### EXERCISE REQUIREMENTS
Show, from the records below, all lines that contain the word "account".

*** Opening DATASET EXTRACT ***

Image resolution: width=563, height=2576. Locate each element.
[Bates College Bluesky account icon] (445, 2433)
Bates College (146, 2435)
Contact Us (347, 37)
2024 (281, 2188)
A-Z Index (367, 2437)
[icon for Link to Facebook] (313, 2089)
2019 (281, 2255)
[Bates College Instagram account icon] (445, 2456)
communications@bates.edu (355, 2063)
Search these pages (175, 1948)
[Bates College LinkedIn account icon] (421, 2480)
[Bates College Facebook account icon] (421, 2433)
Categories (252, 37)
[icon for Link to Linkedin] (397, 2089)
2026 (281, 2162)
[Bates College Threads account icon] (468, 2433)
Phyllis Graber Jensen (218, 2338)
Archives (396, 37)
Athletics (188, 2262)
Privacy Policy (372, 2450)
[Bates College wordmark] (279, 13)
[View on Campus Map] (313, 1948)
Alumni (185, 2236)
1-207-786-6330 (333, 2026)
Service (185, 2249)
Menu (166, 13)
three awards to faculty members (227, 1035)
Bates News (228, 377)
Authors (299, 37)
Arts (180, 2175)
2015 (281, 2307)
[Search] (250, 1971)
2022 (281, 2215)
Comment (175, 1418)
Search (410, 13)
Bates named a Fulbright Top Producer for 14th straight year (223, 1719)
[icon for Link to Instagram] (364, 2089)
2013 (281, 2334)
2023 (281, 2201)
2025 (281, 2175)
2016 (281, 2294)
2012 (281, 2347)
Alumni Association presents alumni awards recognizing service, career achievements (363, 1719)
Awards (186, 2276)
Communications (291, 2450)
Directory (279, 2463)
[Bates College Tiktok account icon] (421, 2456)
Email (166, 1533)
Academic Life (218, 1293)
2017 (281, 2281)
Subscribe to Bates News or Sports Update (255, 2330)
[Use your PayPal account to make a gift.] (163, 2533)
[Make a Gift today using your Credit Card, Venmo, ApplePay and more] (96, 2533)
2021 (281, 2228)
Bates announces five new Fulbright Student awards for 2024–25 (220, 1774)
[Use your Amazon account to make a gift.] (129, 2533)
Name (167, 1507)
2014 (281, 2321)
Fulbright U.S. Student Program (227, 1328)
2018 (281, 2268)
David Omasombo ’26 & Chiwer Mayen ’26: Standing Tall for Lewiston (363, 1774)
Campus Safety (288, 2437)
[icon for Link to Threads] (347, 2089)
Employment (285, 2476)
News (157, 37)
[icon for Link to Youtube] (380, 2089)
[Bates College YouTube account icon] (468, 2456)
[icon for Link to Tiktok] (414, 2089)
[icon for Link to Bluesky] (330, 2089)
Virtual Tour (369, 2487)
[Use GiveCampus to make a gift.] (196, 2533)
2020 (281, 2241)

*** Closing DATASET EXTRACT ***
*** Opening DATASET EXTRACT ***

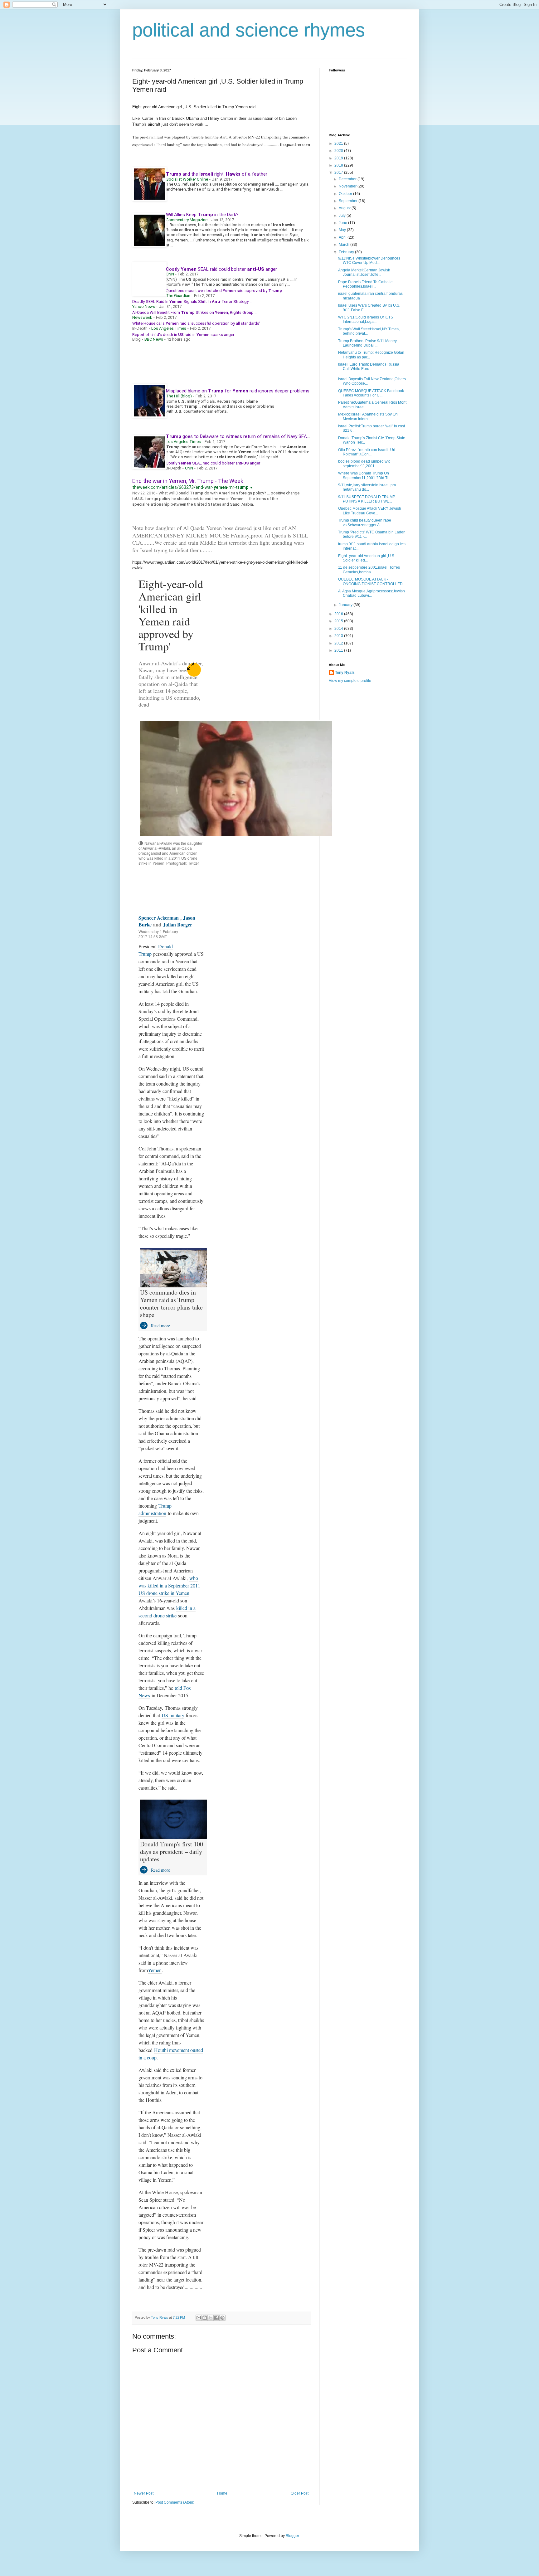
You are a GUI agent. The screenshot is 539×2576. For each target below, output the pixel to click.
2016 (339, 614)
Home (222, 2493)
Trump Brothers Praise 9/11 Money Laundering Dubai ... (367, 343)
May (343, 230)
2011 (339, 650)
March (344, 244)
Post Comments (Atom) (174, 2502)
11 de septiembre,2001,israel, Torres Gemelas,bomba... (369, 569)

*** Closing DATASET EXTRACT ***

### RESULT
[Bates College Bluesky account icon] (445, 2433)
[Bates College Instagram account icon] (445, 2456)
[Bates College LinkedIn account icon] (421, 2480)
[Bates College Facebook account icon] (421, 2433)
[Bates College Threads account icon] (468, 2433)
[Bates College Tiktok account icon] (421, 2456)
[Use your PayPal account to make a gift.] (163, 2533)
[Use your Amazon account to make a gift.] (129, 2533)
[Bates College YouTube account icon] (468, 2456)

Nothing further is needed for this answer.